§ Set of tasks:
- a) In the email reply about the Thanksgiving hoax, which words leapt out at Heather when she scanned the forwarded piece?
- b) Reproduce the part of the email reply about the Thanksgiving hoax that runs between "Yup, right again" and "for saturday too.", inclusive.

§ Selected passage:
• • •

File spoon-archives/anarchy-list.archive/anarchy-list_2001/anarchy-list.0111, message 398


From: "heather" <heather-AT-teknopunx.co.uk>
Subject: Re: The Great Thanksgiving Hoax
Date: Tue, 20 Nov 2001 13:16:20 -0000



----- Original Message -----
From: "Dave Coull" <coull2-AT-btinternet.com>
Sent: Tuesday, November 20, 2001 10:45 AM
Subject: The Great Thanksgiving Hoax



> I'm not sure why Heather decided to forward that piece of right-wing,
> pro-capitalist, pro-capitalist-state propoganda to the anarchy list.
> Maybe she was stoned when she sent it and just hadn't realised
> that's what it was.

Yup, right again Dave-only scanned it, and the words SOCIALISM DOESN'T WORK
leapt out at me (thought of our dear friend JT). Combined with the fact the
guy who sent it is an anarchist and historian who I wouldn't have suspected
of posting right wing drivvle I presumed it was suitable for consumption.
Now wondering why he posted it to the list i got it from. Am forwarding your
comments to him to find out! Perhaps he was expecting someone on that list
to react as you have. Thanks for taking the time to write this, cheers-see
you thurs-and looking good for saturday too.
love
Heather
 Anyway, whatever the reason, it does have to be
> pointed out that it  _IS_  right-wing, pro-capitalist,
pro-capitalist-state
> propoganda.
>
> Of course there is no such thing as pure , unbiased history.
> All history is written from a point of view.  But this is a particularly
> biased example of history-as-propoganda.

• • •

§ Source data:

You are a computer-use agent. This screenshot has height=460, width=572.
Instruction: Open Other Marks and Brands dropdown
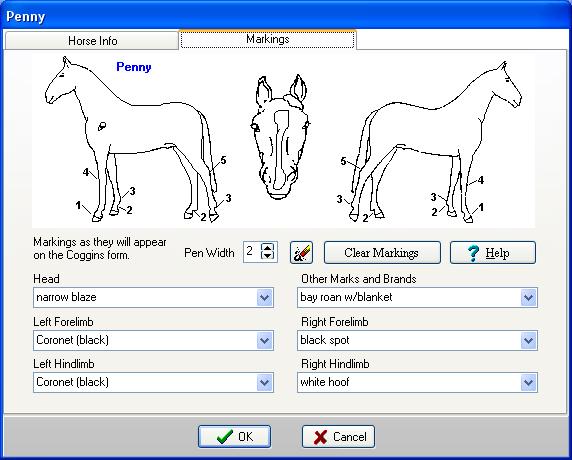click(x=529, y=297)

• • •

§ Expected outputs:
- a) SOCIALISM DOESN'T WORK

- b)
Yup, right again Dave-only scanned it, and the words SOCIALISM DOESN'T WORK
leapt out at me (thought of our dear friend JT). Combined with the fact the
guy who sent it is an anarchist and historian who I wouldn't have suspected
of posting right wing drivvle I presumed it was suitable for consumption.
Now wondering why he posted it to the list i got it from. Am forwarding your
comments to him to find out! Perhaps he was expecting someone on that list
to react as you have. Thanks for taking the time to write this, cheers-see
you thurs-and looking good for saturday too.